Antiphospholipid syndrome (APS) was first defined as a syndrome in 1983,1 consisting of a triad of manifestations involving arterial and/or venous thrombosis, recurrent fetal loss, accompanied by mild to moderate thrombocytopenia and elevated titers of antiphospholipid (aPL) antibodies: lupus anticoagulant (LA) and/or anticardiolipin antibodies (aCL). Today, this syndrome is known to be systemic and may affect almost every organ and tissue in the body. The cause of APS is still considered a mystery – yet, as in many other autoimmune diseases, a combination of environmental and genetic factors has been proposed. Recent data indicate that infectious agents may play a major role in the etiology of APS. The pathophysiology of APS includes all arms of the coagulation system, as well as other mechanisms not related to hypercoagulability. In fact, aPL have been shown to be directly toxic to the developing fetus, as these antibodies can be passively transferred from humans to naive mice and will induce pregnancy loss in those mice2 (Figure 7.1).
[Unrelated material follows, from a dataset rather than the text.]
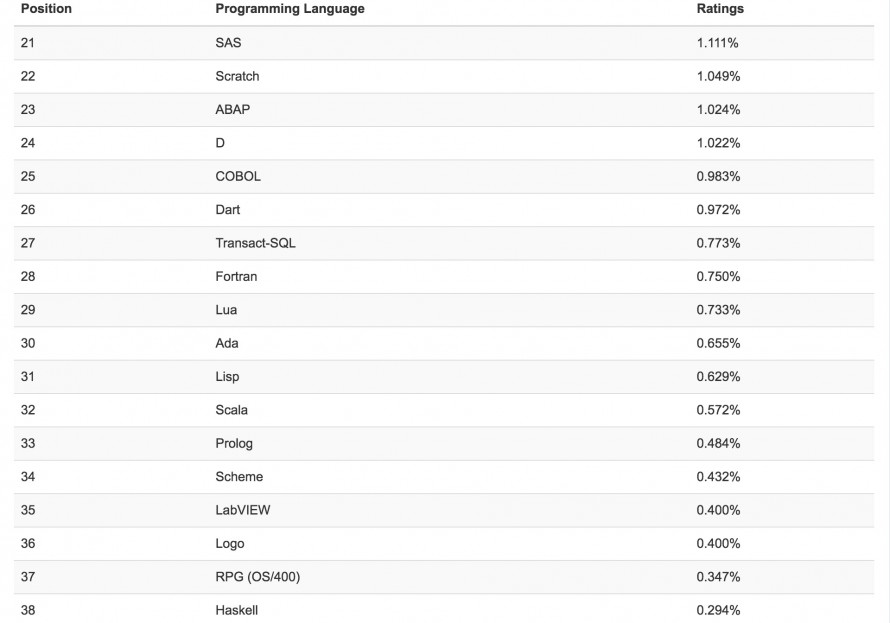Click the LabVIEW language entry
Active immunization with human pathogenic monoclonal anticardiolipin antibody induces clinical manifestations of APS in BALB/c mice.3 Additionally, the serum from women with APS is highly teratogenic to rat embryos in culture and also affects embryonic growth.4

Moreover, purification of the immunoglobulin G (IgG) fraction of the sera of women with APS directly affects the embryo and yolk sac, reducing their growth.5 This chapter discusses the etiology and pathophysiology of APS, with special emphasis on the reproductive system.